Please extract the data starting with the line that contains "The width and height of the screenshot is (1200, 2400)." and going on through the line that contains "The image size is (860, 430).", and copy those lines character for character.

=== MATERIAL TO PROCESS ===
►
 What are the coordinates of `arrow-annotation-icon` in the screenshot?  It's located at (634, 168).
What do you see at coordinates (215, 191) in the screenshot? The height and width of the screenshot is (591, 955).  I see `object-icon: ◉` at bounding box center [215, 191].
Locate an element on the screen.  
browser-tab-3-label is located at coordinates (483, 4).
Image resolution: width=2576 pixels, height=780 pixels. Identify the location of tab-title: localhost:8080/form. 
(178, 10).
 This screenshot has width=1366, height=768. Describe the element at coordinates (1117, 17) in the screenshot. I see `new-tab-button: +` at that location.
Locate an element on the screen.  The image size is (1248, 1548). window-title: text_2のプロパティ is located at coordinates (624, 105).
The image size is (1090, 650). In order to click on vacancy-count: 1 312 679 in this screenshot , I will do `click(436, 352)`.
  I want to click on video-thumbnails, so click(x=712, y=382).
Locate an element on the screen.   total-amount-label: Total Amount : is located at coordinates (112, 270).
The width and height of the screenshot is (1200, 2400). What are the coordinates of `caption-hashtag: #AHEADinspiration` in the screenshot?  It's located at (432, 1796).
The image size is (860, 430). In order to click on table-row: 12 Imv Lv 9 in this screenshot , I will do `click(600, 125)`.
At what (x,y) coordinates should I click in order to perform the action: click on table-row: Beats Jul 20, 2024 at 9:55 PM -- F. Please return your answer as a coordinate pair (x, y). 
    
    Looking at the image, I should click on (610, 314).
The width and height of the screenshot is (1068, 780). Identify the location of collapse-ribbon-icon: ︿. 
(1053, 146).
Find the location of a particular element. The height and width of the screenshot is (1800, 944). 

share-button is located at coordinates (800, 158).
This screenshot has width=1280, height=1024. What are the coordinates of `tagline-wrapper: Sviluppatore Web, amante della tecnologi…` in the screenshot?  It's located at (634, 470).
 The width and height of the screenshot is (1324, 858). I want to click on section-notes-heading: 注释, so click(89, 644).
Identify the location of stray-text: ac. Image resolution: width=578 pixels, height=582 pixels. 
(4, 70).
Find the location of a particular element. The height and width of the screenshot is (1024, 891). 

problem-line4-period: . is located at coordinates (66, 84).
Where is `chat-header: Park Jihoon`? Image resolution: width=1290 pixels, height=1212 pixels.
◄
=== SOLUTION TO THE PROBLEM ===
The width and height of the screenshot is (1200, 2400). What are the coordinates of `caption-hashtag: #AHEADinspiration` in the screenshot?  It's located at (432, 1796).
The image size is (860, 430). In order to click on table-row: 12 Imv Lv 9 in this screenshot , I will do `click(600, 125)`.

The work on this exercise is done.